The primary and secondary systems are thus the fore-runners of the unconscious and the preconscious. The unconscious retains all the characteristics of the primary system. It is guided solely by the pleasure principle; it can do nothing but wish, and in the pursuit of the gratification of its wishes the freest possible movement of the psychic impulse is permitted, just as in the primary system. And just as the secondary system does not always succeed in mastering the tendency to regression, so the preconscious is ever at war with the unconscious, and sometimes becomes subject to its domination. It is the conflict between them which gives rise to the mechanism of repression, and the earliest repressions thus brought about form the core of the unconscious throughout life.

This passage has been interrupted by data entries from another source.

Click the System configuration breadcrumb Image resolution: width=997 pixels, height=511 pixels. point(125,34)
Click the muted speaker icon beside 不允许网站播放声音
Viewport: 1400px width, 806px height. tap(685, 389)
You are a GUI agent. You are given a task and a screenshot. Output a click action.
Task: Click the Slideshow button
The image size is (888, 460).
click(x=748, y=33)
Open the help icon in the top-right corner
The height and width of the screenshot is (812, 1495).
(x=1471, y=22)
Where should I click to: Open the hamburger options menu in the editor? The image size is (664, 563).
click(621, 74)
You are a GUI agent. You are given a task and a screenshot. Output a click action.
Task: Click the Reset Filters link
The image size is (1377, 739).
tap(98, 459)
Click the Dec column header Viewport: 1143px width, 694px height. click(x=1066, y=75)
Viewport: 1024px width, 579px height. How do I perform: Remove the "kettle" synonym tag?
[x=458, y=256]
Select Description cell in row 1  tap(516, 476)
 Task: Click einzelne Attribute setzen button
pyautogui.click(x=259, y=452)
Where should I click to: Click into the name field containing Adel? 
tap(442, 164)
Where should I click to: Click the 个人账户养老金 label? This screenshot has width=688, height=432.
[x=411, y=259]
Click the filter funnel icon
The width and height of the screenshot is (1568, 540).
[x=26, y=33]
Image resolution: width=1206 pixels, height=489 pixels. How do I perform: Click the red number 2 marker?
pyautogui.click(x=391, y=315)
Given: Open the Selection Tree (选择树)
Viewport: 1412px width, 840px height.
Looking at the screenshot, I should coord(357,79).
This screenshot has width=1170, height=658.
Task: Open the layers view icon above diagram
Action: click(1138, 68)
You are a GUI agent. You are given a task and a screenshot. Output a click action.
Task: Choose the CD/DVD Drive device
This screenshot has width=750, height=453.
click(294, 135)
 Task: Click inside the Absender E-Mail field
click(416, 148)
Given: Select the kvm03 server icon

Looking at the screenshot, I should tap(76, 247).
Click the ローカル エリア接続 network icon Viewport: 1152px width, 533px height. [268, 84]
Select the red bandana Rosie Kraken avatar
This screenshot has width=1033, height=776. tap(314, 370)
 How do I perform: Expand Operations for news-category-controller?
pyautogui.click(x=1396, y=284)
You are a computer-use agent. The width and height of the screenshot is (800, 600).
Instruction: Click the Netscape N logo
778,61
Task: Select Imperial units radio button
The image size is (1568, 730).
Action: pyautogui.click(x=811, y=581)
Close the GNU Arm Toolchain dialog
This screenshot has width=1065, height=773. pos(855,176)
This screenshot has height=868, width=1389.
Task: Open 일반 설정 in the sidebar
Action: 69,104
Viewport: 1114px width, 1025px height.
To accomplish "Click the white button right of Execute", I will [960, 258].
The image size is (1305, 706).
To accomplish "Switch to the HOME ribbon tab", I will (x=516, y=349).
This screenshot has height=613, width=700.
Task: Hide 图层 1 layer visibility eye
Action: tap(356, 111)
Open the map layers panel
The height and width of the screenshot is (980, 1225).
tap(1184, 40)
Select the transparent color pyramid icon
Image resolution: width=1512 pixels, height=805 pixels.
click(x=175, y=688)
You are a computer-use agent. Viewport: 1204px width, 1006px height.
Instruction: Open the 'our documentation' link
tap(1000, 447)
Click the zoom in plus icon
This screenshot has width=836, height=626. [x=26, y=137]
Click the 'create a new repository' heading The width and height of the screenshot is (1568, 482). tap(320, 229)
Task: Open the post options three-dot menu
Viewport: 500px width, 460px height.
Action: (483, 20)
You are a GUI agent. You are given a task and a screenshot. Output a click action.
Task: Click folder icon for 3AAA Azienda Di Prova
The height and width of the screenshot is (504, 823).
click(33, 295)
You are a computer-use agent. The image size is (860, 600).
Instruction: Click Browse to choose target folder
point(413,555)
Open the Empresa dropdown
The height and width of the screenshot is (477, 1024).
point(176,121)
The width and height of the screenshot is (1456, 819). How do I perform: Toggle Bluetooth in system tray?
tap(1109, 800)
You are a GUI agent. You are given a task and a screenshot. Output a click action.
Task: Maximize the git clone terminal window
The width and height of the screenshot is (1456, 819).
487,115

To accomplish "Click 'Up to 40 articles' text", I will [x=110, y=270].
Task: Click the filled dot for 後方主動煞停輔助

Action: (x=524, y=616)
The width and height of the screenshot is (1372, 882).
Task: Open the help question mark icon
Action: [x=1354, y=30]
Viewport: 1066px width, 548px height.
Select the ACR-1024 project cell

The whole of the content of the mind would seem to be divided by Freud into that which, in the systematic sense, is preconscious and that which is unconscious. The content of consciousness is really part of the preconscious system. Consciousness itself he compares to a sense-organ which perceives certain processes set up in the preconscious. Some of Freud's disciples seem to suppose that Freud was the first to make the comparison of consciousness to a sense-organ, but it is really a very old notion in psychology. A very similar view may be found in the writings of the Scottish school of philosophers and of their French followers at the beginning of the nineteenth century. Royer Collard, for example, held that "our sensations, acts, thoughts, pass before our consciousness as the waters of a river under the eye of a spectator on its banks." Consciousness has also been compared to a stage on which plays are acted, but this simile would apply better to that part of the preconscious of which consciousness is the spectator.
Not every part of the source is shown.